02. Creators are paired to promote growth
By working with other designers, creators are able to share their skills and learn something new. This is because they are carefully paired so that everyone is in a position to be exposed to new techniques. Take illustrator and designer Kristina Filler (opens in new tab), who took part in the 2018 Wix Design Playground to design the ARTE website (opens in new tab).
“The Wix team did a really good job of pairing artists together,” she reveals. “I have very strong illustration skills and client relations skills, but I don't have very strong typographic skills. So they paired me with typographers who were really great at developing the structure of the website, and I interspersed some illustrations into it.”
03. Designers are encouraged to play
This mingling of skills and personalities means that the Wix Design Playground lives up to its name. “The whole theme of the programme was to encourage play,” adds Filler, who tends to usually work with small teams.
While this allows her to have a hand in all parts of the process, it comes at a cost. “The downside is that you don't have a big budget to mess around and experiment,” she says. “And if you do that, it's kind of on your own time.” With the Design Playground though, she had more opportunities to try out new tools and approaches. “It reminded me of the value of that, and how I need to do more of it.”
04. It reinforces the value of design
One recurring theme at the Design Playground presentation was that non-profits can overlook the importance of good design. However this programme does an amazing job of demonstrating how valuable it is, and why non-profits and other businesses should invest in design.
“A lot of companies undermine the importance of design,” says Trisnadi. “For them, as long as there’s a logo and some information, they’re good. They don’t realise how visuals can impact a person and make them reach out or donate. And if there’s no interest, that pro-activism won’t continue. And that’s what design does, and organisations can undermine that.”
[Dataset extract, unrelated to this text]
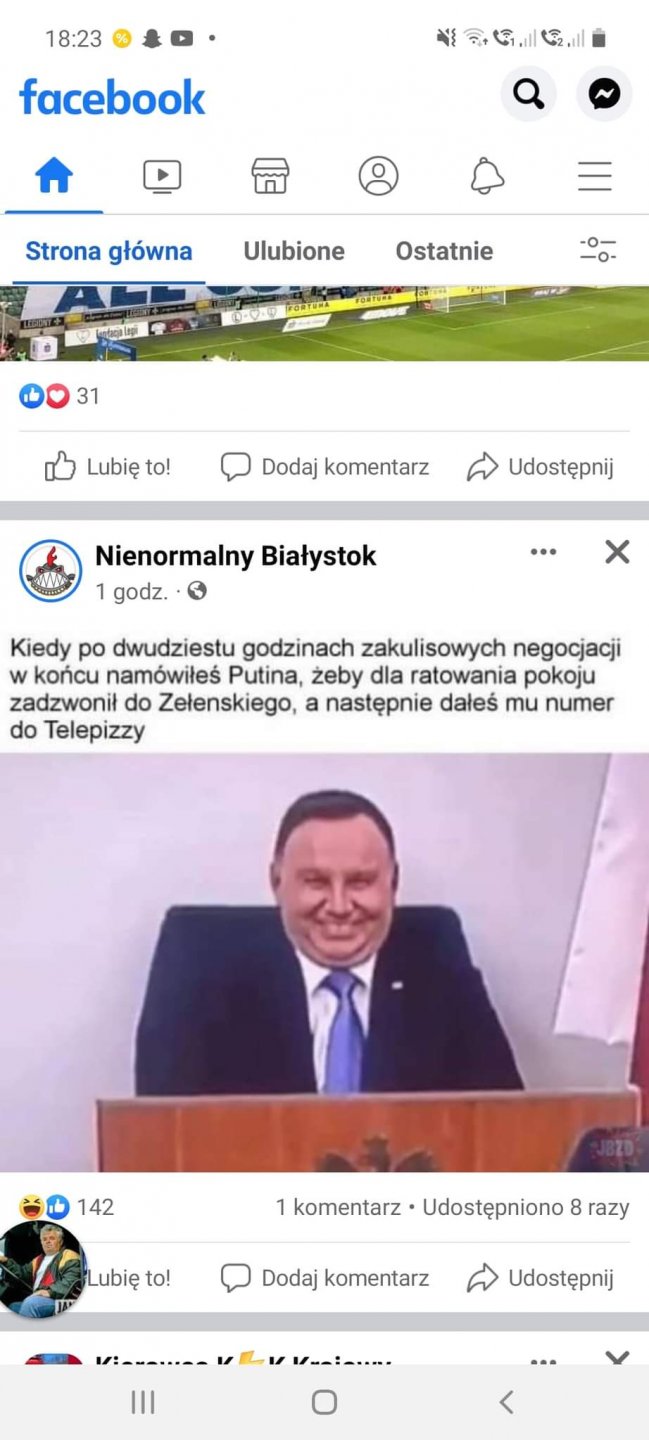Share the Nienormalny Białystok meme post
The width and height of the screenshot is (649, 1440).
coord(540,1278)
05. The course isn't the end
Graduating can be a scary moment, suddenly you find yourself adrift in the ‘real world’. This isn’t the case for the Design Playground attendees though. “It didn’t end when the Playground ended,” says Filler, “I really feel like they are genuinely interested in seeing us grow.”
It’s more than Wix just wanting to create something that reflects well on them, too. For Filler, the connections that she made at the Design Playground resulted in the sponsorship of her social good and feminist podcast, Women Crush Weekly (opens in new tab).